Xavier Dolan signe le cinquième long-métrage de sa jeune carrière avec « Mommy ». Rarement la critique médiatique n’aura été si unanime en 2014 pour souligner une virtuosité cinématographique. Quid des spectateurs ? Tous, en tant que mères ou en tant qu’enfants voire en qualité de jeunes-parents, avons une ou plusieurs manières sensibles d’être pris dans la spirale du cinéaste Xavier Dolan. Le réalisateur l’a bien compris et concrétise un projet de près de 2h20 où le fil rouge, tendu et variable, reste cette saisie des émotions.
Une passion fulgurante qui, à bien des aspects, a su convaincre le Blog La Maison Musée bien plus que de nous avoir persuadé. D’une part, une conviction profonde d’une qu’il s’agit d’une « oeuvre » où la volonté est celui d’un film d’émotions. Il engage, du coup, des positions ou des identifications qui à bien des aspects mèneront une vision personnelle dans ces impressions. D’autre part, une persuasion certaine que Mommy laissera de côté un public moins impliqué. Une minorité lasse des éléments saillants critiquables qui, du coup, à défaut d’un « prodige » (L’Express) ou d’un « coup de maître » (Melty.fr) du cinéma, justifient une appellation de « bon film » ou de « très bon film ». Un équilibre parfait ? Soulignons l’audace d’une réalisation maîtrisée, digne d’une vision d’esthète inspiré. En guise de nuance, l’existence d’une violence visuelle et émotionnelle estompe grandement la fresque de près de 140 minutes offertes par Xavier Dolan. Enfin, dans ces hauts et bas, ce sera finalement toute la dimension fictive et la côté concret d’une mosaïque de thèmes humains et, quelque part, aborde un certain « déjà-vu ».

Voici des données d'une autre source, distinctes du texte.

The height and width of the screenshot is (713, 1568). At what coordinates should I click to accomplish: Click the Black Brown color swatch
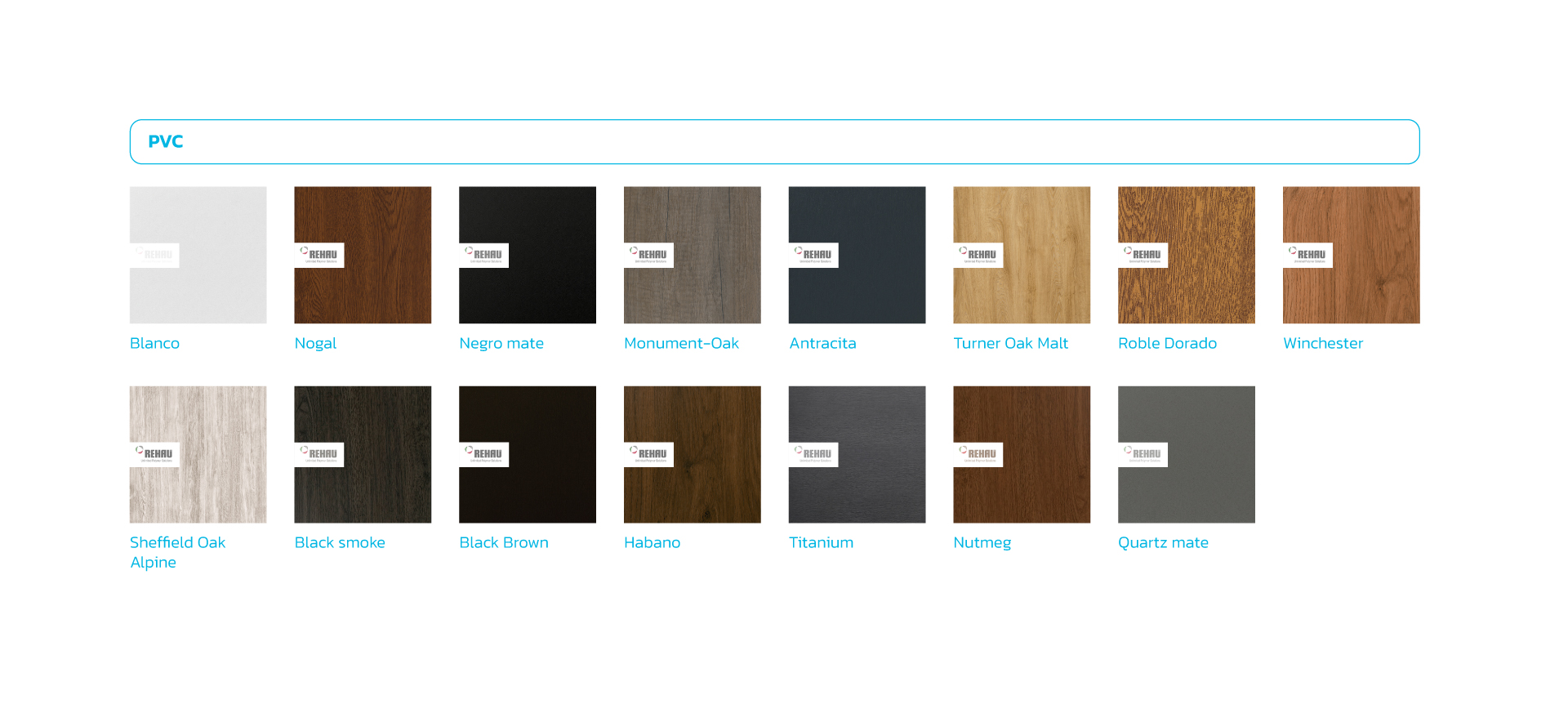click(528, 455)
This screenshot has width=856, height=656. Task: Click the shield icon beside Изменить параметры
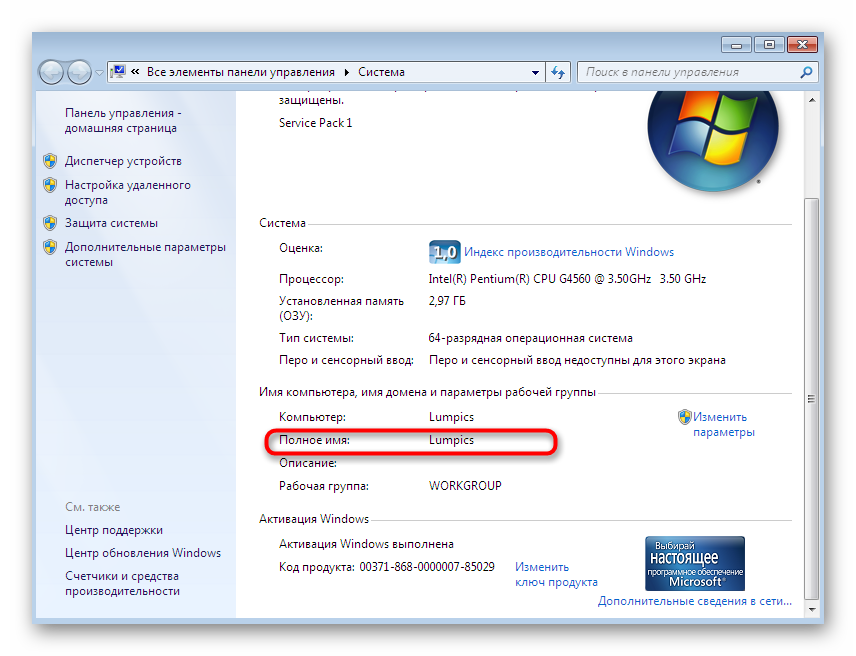coord(685,417)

Le « carré parfait » (Format 1:1) et le trio complémentaire
Dans la mêlée des critiques, les interprétations ne manquent pas de commenter le parti-pris d’un format inhabituel, pour nous autres, amateurs du cinéma actuel. Vous lirez qu’il s’agit de mieux épouser la morphologie de ses acteurs; d’un refus net des conventions; d’un véritable jeu cinématographique; d’un hommage au monde du cinéma associé à un souci esthétique …

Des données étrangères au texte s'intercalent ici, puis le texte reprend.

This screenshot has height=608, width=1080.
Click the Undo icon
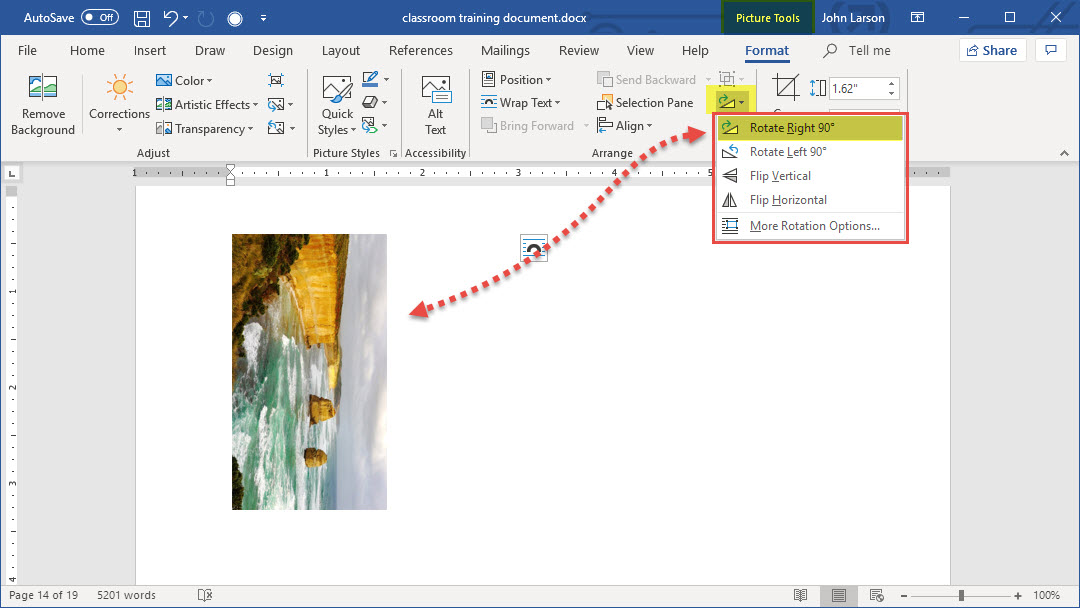tap(170, 18)
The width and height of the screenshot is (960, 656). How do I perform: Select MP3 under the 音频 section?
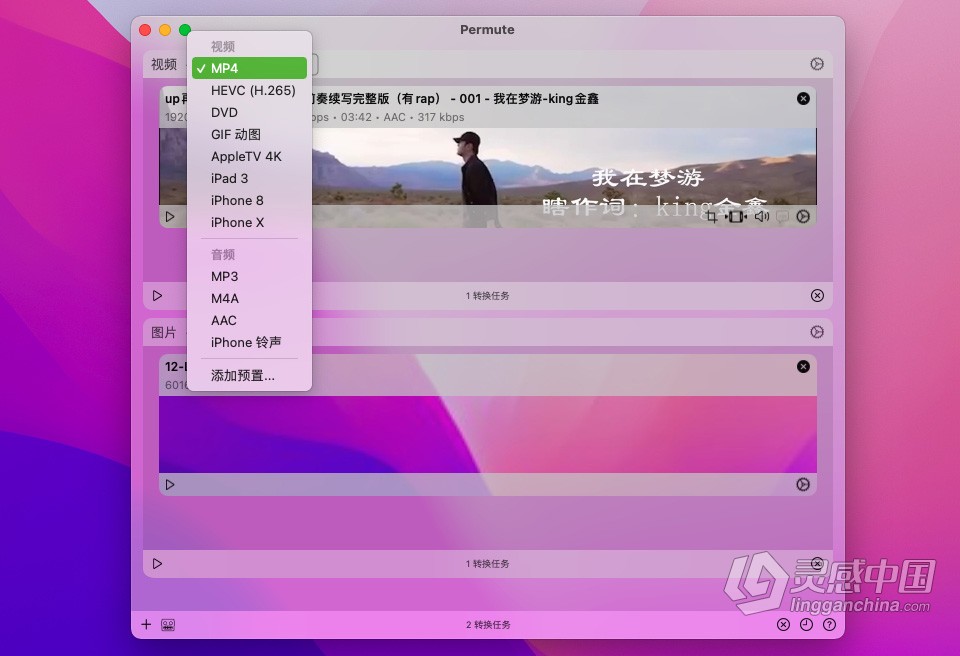coord(222,276)
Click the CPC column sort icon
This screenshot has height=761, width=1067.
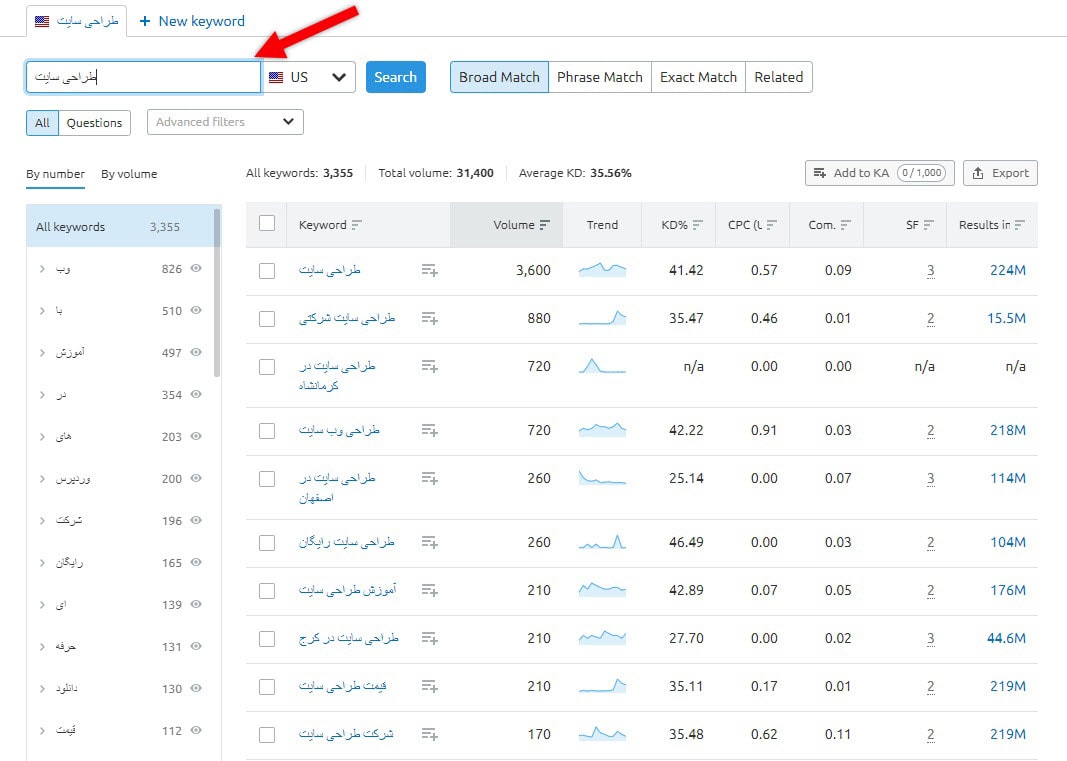(772, 224)
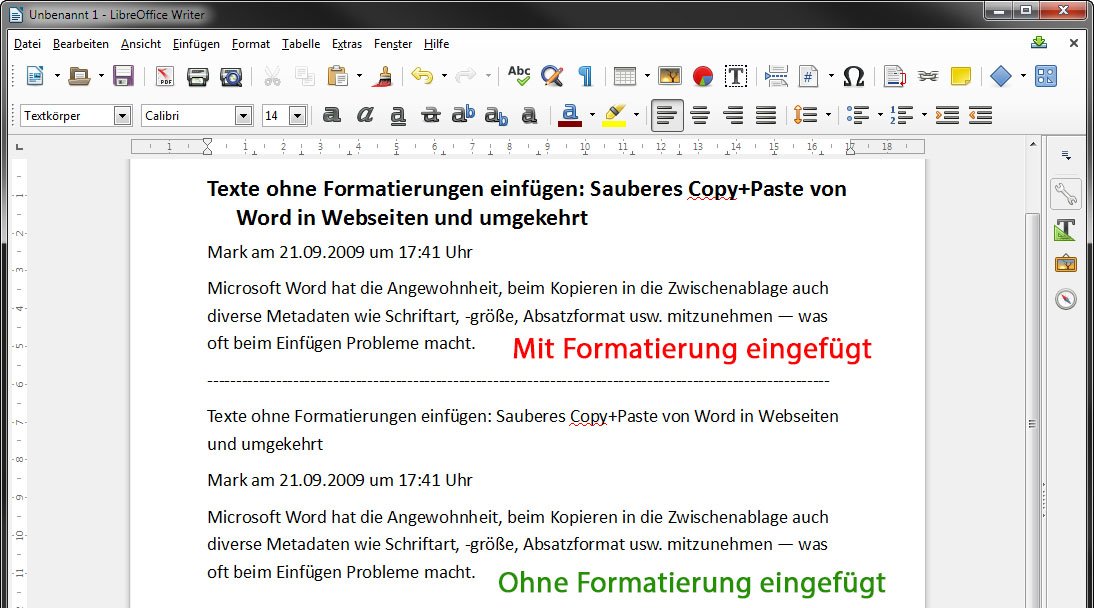1094x608 pixels.
Task: Export the document as PDF
Action: pos(164,75)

Une scène clef qu’immortalisera le poster Francophone de Mommy.
La forme de Mommy est un petit peu de tout cela avec, il faut l’avouer, une prédominance d’un choix délibéré en l’honneur des premiers balbutiements du cinéma, rien que cela. Synthétisé sous l’appellation de « Carré parfait« , quasi la totalité de Mommy obéit à ce que l’on pourrait identifier comme une manie esthétique. D’essence photographique principalement, le réalisateur s’impose une contrainte qu’il métamorphose en qualité. L’attention visuelle se focalise davantage sur ce que souhaite exactement démontrer la réalisation. L’oeil, sans cesse au coeur de la projection, doit se réaccoutumer à une forme qui ne lui est pas « naturelle ». La conséquence logique est celle de capter une audience sur des visages, des portraits avec, au passage, une signature presque démiurge. La mise en scène et les décors n’en sont pas affligées et ce sont de nouvelles astuces, le goût d’images parfaites en passant par une retranscription toujours « à l’essentiel ».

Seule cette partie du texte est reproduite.